Dear church leaders
Where have you been since October 8 when the trial of pastor and televangelist Timothy Omotoso began?
I'm speaking to you, "prophets" who have "a word from the Lord" on everything, including telling us, Errol Naidoo, that the Marikana massacre was the fault of feminists and gay people. You, Angus Buchan, who tell men to "take charge" and "have dominion"! You, Gretha Wiid, who tell women that men are kings and women should be submissive.
You gather hundreds of thousands of men and women to preach a gospel of male headship and supremacy and female submission. Where were you when Cheryl Zondi was being cross examined about why she didn't scream? Where were you when Cheryl Zondi gave testimony that Omotoso told her that they had a "covenant" relationship? Have you nothing to say?
No, you have nothing to say because you do not see a link between your teachings and what happened to Cheryl Zondi and the other young girls who were violated by this man of God.
Dear Bishop Malusi Mpumlwana, thank you for the statement issued on behalf of the South African Council of Churches (SACC), but what exactly does your statement convey? That you are "appalled" by the revelations of the case and that churches should be "regulated"?
To suggest that this issue is one of "regulation" is an insult to those who have been a part of the so-called "regulated" churches and have experienced this abuse of power (the cases of abuse in the Methodist and Anglican churches which came to light earlier this year are prime examples).
I put it to you that the problem is not regulation of churches – the problem is the regulated teachings within the churches which socialise girls and women to submit to male authority; which promote what the SACC calls the "family fabric" which is ostensibly a heteronormative – "daddy-mommy" family and takes no account of the ways in which power is exerted in harmful ways within families.
During apartheid, the SACC was known to call out churches for their harmful teachings that promoted racial segregation and discrimination. Where is that prophetic voice now, to call out churches for their teachings that promote gender disparity and injustice? We seem to be more comfortable to locate the problem "out there" than in our midst.

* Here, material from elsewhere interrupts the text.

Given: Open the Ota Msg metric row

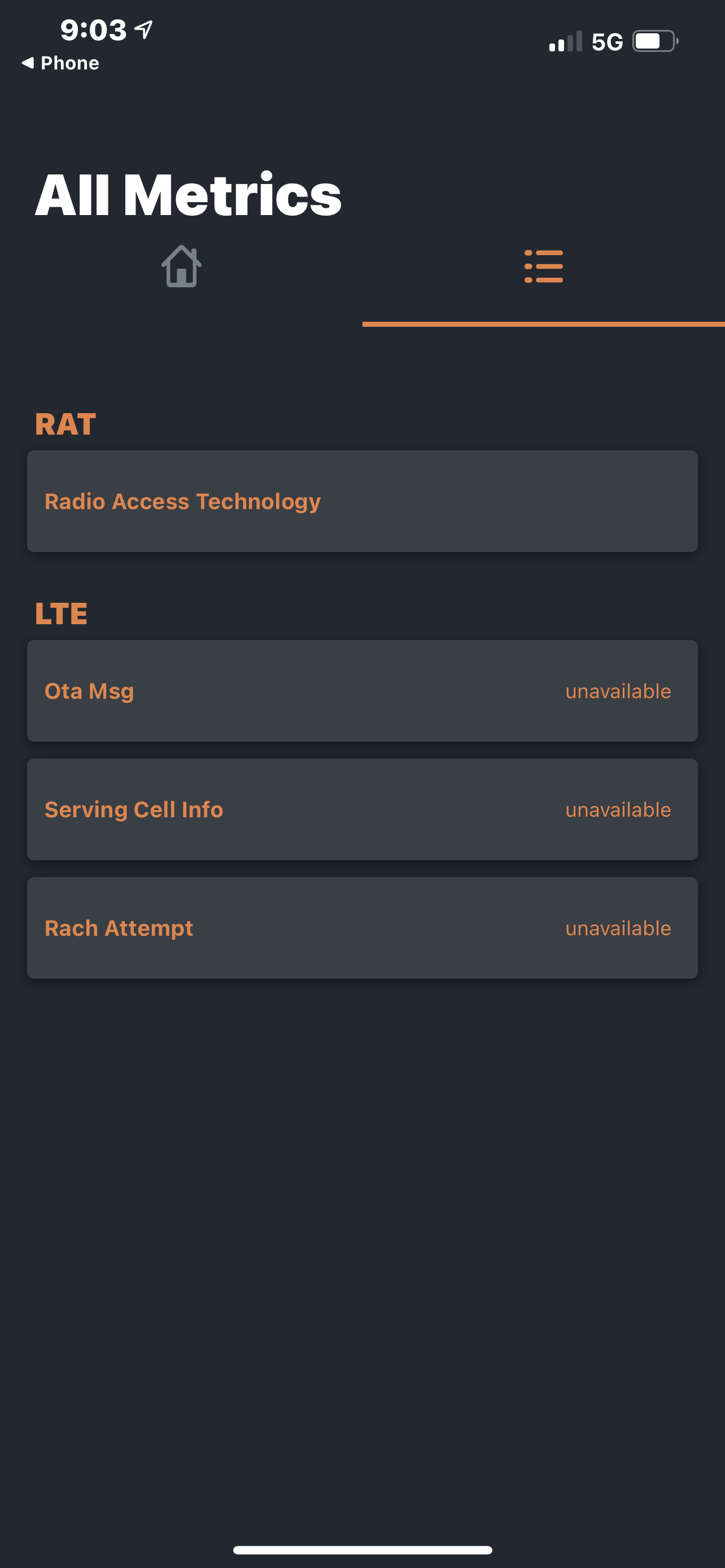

I put it to all of you church leaders and even scholars who have commented on the case, that Timothy Omotoso is not the leader of a "cult" – he is not part of a lunatic fringe – but that Omotosos exist in all of your churches, because your teachings allow and promote the existence of Omotosos. I put it to you that there are thousands of Omotosos in this country alone, and that they too are happy to read Psalm 51 after they perpetrate their acts of manipulation, coercion and, ultimately, violence through their invitations to young submissive victims, schooled in your 'BC' (biblically correct) teachings and not 'PC' (politically correct) teachings, as you like to say, "Oom Angus".
A young girl who subscribes to these Christian teachings is at greater risk of coercion, manipulation, and pressure because she has been socialised to submit to male authority, and she witnesses a church where men and women don't share equally in authority.
I put it to you that your teachings which promote abstinence instead of consent, "bodily belonging" instead of "bodily autonomy", and modesty codes for women instead of "thou shalt not touch" codes for men, make it difficult to talk about power and male entitlement in the church.
Instead of dismissing Omotoso and his followers as a religious cult which needs to be regulated, admit that the log of moral responsibility is in your own eye, since your teachings regarding gender promote rape culture. Your teachings about modesty, purity, lust and temptation which belie your so-called family fabric promotes rape culture – for rape is not about sex, it is about consent and about power.
As long as churches remain environments where men have all the power, then church leaders can use their authority to groom and control women. Patriarchal culture that is steeped in Christian teachings creates conditions that make abuse possible.
The "biblically-sanctioned" teachings that encourage and teach power differentials between genders is what made the Omotoso case possible.
This doesn't mean that rape is always the result, but it certainly creates the conditions that make it "acceptable" and far more likely. As feminist theologian Ann Borrowdale says: "If submission continues to be the 'theory', then abuse will inevitably continue to be the 'practice'." If you want to change the practice of abuse, change your theories and your doctrines!
- Professor Sarojini Nadar holds the Desmond Tutu Research Chair at the University of the Western Cape. She has been researching the connections between sexual violence and religious beliefs and practices for the past 15 years.